Incident response to security breaches involving PHI
Incident Response Procedure for Security Breaches Involving ePHI
Osteopathic Family Medicine, LLC

Key Points for Employees
Purpose
  • Ensure compliance with HIPAA in the event of a security breach involving electronic Protected Health Information (ePHI).
  • Provide clear roles, responsibilities, and actions for all staff.
Roles and Responsibilities
  • Dr. Aaron Way: Primary Lead for coordinating responses, external communication, and ensuring compliance.
  • Jessica Lindberg (Office Manager): Manages incident documentation, staff coordination, and follow-up.
  • All Staff (Midlevel Providers, Medical Assistants, Front Desk Staff):
    • Report incidents immediately.
    • Follow response instructions.
Key Steps in Incident Response
1. Preparation
  • System Details:
    • EMR: Amazing Charts.
    • Nightly on-site and off-site backups.
    • Secured server location.
  • Training:
    • Complete HIPAA Secure Now training.
2. Detection and Identification
  • Monitoring:
    • Regularly review access logs and server activity for suspicious patterns.
  • Reporting:
    • Report suspicious activity to Jessica Lindberg or Dr. Aaron Way immediately.
  • Initial Assessment:
    • Dr. Way confirms if the event is a security breach involving ePHI.
3. Response and Containment
  • Immediate Actions:
    • Disconnect affected systems.
    • Secure server physically.
    • Ensure off-site backups remain unaffected.
  • Documentation:
    • Jessica Lindberg records breach details and risks.
4. Assessment and Mitigation
  • Investigation:
    • Identify the root cause using forensic tools and Amazing Charts' support.
  • Mitigation:
    • Restore systems using secure backups.
    • Address vulnerabilities (e.g., software updates, access controls).
  • Assess Impact:
    • Determine scope and type of data affected.
5. Breach Notification
  • Timing: Notify affected parties, HHS, and media (if applicable) within 60 days.
  • Individual Notification: Send written details to affected patients, outlining breach and protective steps.
  • HHS Notification:
    • <500 individuals: Annual report to HHS.
    • ≥500 individuals: Immediate report via HHS portal.
  • Media Notification: For breaches affecting ≥500 individuals, notify local media.
6. Recovery
  • System Restoration: Validate and secure restored systems before resuming use.
  • Enhanced Security:
    • Implement stronger passwords, access controls, or encryption.

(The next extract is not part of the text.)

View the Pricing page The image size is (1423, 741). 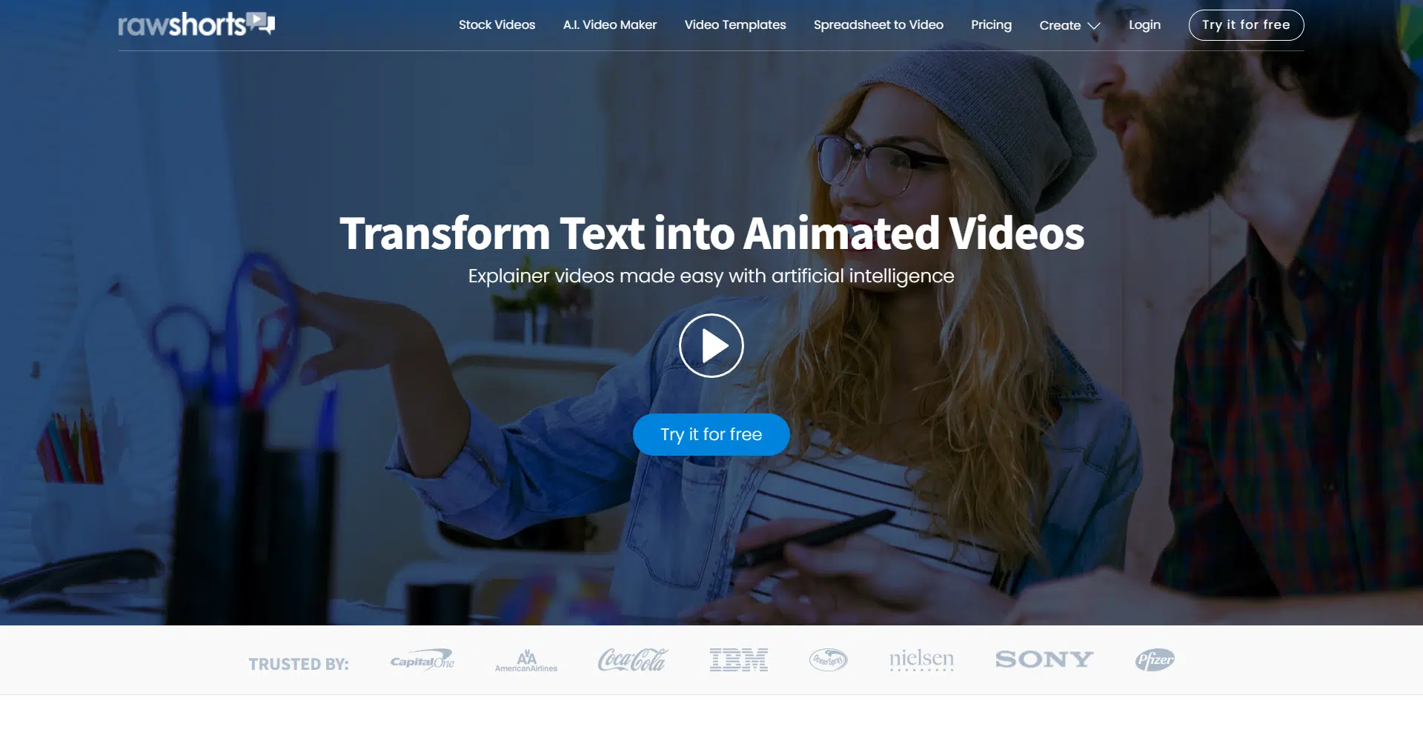point(991,24)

    • Provide additional HIPAA training.
  • Documentation: Jessica Lindberg compiles a full incident report.
7. Post-Incident Review
  • Evaluation: Dr. Way leads a review of the response to identify areas for improvement.
  • Policy Updates: Revise protocols based on lessons learned.

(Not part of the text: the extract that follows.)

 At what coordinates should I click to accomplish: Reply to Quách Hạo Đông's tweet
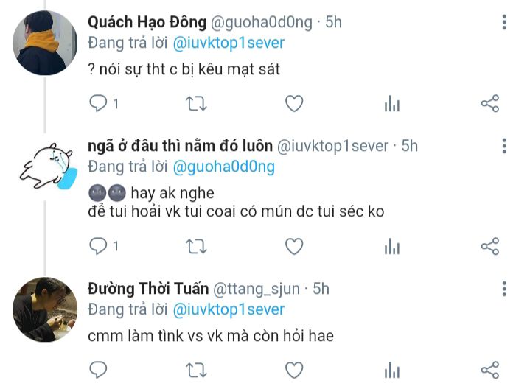coord(98,103)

  • Compliance: Ensure documentation meets HIPAA standards (maintain for six years).
Responsibilities of All Staff
  • Complete HIPAA Secure Now training annually.
  • Report suspicious activity immediately to Jessica Lindberg or Dr. Aaron Way.
  • Follow security policies for handling ePHI.
Summary for Compliance and Protection
This procedure ensures:
  • Confidentiality, integrity, and availability of patient data.
  • Compliance with HIPAA standards.
  • A structured response to minimize risks and enhance security.